I have just set up my own local cloud on a Raspberry Pi 2 Model B V1.1. It was not easy, but now I have the cloud working!
The main reason behind the local cloud is because I need to use the sparks in a building without network access. But also to improve speed.
I was a bit disappointed when I detected that the time from that I send
Is this normal? How can I debug this slow call? What can be wrong?
I’m using the spark core 1.0, with the Tinker software.
The server is running Raspbian Jessie, kernel: Linux raspberrypi 4.4.38-v7+ armv7l GNU/Linux
node is v6.9.4
spark-server from https://github.com/spark/spark-server (not updated in 2 years?)
I’d suspect a big chunck of these 5sec is the time used by CLI to just issue the call.
You could use a more direct aproach to issue that call (e.g. curl)
I’d agree with @ScruffR here, if you’re running the CLI on the Pi, then you’re starting a new NodeJS process each time.
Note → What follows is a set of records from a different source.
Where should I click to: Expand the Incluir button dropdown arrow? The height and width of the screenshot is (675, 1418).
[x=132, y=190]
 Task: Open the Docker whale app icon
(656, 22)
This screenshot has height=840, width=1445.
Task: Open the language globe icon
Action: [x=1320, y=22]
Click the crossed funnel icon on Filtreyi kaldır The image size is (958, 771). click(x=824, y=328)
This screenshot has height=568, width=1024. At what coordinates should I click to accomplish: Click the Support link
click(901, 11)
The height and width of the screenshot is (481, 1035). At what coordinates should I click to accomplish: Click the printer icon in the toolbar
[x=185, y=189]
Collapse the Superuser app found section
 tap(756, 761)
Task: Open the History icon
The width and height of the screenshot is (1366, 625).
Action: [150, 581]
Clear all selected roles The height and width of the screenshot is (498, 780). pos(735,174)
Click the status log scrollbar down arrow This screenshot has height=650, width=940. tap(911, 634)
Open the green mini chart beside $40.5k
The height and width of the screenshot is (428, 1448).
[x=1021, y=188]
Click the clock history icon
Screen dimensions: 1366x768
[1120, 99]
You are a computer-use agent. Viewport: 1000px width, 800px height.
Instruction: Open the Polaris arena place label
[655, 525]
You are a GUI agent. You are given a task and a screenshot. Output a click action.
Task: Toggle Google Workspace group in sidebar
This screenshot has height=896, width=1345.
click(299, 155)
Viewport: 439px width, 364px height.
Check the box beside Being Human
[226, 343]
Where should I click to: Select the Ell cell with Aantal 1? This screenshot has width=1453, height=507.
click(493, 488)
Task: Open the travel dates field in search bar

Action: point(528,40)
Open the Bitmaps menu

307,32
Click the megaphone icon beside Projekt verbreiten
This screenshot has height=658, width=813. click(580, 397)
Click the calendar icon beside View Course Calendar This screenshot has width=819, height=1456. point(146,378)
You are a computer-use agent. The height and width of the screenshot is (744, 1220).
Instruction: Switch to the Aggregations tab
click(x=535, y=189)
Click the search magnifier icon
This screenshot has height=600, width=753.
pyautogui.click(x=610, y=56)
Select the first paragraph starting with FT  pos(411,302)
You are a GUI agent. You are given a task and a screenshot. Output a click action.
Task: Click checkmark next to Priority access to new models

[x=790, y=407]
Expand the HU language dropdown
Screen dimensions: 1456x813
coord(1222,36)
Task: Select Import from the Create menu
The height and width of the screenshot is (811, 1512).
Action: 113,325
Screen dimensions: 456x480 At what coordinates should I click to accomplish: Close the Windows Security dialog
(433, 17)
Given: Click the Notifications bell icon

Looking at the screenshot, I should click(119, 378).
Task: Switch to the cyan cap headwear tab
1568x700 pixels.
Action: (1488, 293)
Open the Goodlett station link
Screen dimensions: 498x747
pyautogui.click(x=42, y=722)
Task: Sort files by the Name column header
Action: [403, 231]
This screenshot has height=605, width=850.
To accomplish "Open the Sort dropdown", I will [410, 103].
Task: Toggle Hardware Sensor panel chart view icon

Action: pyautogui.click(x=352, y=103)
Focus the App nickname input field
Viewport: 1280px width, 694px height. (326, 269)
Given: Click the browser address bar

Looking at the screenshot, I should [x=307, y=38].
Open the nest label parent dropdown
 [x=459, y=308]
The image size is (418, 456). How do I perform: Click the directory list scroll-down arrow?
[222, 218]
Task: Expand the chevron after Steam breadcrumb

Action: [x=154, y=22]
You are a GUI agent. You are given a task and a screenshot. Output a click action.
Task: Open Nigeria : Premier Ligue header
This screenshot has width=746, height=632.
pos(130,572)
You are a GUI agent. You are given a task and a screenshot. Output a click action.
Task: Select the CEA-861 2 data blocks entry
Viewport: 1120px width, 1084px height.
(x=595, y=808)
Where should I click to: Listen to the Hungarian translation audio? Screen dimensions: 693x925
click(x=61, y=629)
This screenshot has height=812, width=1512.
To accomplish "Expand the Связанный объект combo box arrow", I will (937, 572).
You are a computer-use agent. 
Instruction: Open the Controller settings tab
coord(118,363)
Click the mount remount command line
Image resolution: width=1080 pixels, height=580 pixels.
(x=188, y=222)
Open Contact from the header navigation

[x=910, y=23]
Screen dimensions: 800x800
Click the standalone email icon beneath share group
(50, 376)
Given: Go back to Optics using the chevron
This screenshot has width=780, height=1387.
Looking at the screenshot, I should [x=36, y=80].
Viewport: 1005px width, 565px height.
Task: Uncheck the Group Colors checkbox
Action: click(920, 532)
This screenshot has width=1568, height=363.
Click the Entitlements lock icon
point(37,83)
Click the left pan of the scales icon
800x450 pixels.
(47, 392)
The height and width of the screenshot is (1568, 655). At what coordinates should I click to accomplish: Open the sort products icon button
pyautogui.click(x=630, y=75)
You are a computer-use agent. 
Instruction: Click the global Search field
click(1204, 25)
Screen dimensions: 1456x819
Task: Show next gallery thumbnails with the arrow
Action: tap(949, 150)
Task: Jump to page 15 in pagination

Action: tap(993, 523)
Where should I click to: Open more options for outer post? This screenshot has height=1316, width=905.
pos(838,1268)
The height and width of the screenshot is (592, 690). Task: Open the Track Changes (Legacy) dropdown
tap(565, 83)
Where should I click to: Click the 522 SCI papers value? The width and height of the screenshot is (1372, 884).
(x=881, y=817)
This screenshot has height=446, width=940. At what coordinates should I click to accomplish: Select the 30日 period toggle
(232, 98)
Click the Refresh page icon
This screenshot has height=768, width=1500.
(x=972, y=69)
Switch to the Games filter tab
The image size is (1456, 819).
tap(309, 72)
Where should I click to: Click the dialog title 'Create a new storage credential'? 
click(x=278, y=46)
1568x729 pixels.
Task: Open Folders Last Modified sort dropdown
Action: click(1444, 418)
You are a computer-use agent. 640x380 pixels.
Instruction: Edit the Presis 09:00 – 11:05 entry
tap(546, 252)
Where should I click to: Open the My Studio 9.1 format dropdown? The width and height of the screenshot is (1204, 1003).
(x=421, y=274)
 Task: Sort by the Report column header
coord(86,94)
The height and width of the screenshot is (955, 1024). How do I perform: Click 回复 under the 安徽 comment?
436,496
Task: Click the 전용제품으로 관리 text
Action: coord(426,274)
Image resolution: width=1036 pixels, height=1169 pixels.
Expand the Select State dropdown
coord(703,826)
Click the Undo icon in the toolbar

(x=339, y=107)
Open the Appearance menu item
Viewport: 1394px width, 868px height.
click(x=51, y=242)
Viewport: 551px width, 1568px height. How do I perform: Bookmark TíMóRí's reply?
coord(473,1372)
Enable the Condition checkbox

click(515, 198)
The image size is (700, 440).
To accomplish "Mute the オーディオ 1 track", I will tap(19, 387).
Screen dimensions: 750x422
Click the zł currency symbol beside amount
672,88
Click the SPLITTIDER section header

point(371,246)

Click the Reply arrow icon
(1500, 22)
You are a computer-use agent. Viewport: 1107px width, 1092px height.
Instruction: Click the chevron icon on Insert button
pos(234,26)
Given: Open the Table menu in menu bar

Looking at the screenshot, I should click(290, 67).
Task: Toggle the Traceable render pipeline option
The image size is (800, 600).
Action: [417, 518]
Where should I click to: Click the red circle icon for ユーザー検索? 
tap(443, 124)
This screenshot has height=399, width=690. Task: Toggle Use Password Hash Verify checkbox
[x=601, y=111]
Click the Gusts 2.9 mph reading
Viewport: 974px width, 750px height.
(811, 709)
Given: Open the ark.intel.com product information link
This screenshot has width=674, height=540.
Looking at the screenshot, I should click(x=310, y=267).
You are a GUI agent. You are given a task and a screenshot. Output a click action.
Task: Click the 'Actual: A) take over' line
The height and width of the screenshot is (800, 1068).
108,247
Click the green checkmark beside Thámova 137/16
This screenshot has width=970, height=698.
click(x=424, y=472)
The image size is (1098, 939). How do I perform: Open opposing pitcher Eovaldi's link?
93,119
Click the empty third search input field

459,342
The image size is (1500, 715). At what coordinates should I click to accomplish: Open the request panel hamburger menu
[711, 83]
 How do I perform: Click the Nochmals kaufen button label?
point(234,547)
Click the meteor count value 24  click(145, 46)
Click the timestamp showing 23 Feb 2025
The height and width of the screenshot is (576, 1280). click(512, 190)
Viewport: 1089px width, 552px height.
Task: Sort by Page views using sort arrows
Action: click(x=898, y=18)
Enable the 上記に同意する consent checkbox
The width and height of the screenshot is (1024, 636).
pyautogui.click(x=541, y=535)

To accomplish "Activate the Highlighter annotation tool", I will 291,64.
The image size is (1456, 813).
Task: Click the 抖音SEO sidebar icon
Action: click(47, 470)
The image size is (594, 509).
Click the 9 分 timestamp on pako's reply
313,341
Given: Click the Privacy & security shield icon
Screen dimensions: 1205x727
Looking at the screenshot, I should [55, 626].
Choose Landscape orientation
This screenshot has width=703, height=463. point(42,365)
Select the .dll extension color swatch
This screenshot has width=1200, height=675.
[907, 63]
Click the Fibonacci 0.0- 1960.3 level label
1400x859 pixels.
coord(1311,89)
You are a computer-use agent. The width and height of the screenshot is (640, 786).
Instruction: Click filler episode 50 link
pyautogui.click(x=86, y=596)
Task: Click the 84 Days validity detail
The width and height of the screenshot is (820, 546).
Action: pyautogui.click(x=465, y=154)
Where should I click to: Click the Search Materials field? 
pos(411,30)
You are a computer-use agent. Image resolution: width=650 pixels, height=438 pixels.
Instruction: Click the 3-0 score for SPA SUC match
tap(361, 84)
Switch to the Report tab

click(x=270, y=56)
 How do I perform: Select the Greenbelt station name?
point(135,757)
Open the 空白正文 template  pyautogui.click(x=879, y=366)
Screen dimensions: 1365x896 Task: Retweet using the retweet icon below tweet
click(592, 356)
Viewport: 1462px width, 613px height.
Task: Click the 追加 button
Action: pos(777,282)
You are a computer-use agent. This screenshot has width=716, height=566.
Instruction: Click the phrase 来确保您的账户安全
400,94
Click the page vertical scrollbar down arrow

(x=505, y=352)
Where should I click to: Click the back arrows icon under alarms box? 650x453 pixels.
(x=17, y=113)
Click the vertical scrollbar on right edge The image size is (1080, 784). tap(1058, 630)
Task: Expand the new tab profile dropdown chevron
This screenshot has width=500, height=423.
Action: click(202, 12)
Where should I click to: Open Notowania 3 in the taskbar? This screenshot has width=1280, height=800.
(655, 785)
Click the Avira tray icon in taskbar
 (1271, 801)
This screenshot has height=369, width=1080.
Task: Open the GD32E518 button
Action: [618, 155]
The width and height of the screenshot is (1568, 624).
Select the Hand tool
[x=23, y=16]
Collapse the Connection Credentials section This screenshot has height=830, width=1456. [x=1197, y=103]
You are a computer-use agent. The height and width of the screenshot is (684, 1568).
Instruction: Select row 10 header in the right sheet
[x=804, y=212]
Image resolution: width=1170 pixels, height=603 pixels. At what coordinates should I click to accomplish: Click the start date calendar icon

Node tends to have a long spin-up time, but then is fairly performant once it’s running. Try a smaller app for testing, like curl ( https://docs.particle.io/reference/api/#call-a-function ), which might be more optimized on the pi.
Wow! Thanks @ScruffR and @Dave, with Curl it is instant! No apparent delay at all!
So the delay of 5 second is expected with the particle-cli running on a pi? Not a big problem when I could use curl instead, but would it be possible to spinning up node in the background and just using particle against it?
Nice! Glad that helped! You could certainly write a persistent app with an SDK (or just HTTP requests) to run more quickly than a fresh node invocation each time, but I also wonder if your Node installation is optimized to the OS / board you’re running on? It’s possible someone has a version of node for it that’s faster?
Also I imagine as more modules and functionality have been baked into the CLI, the warmup speed might have slowed a bit over time. So that’s something we might also want to optimize over the long-term for the CLI.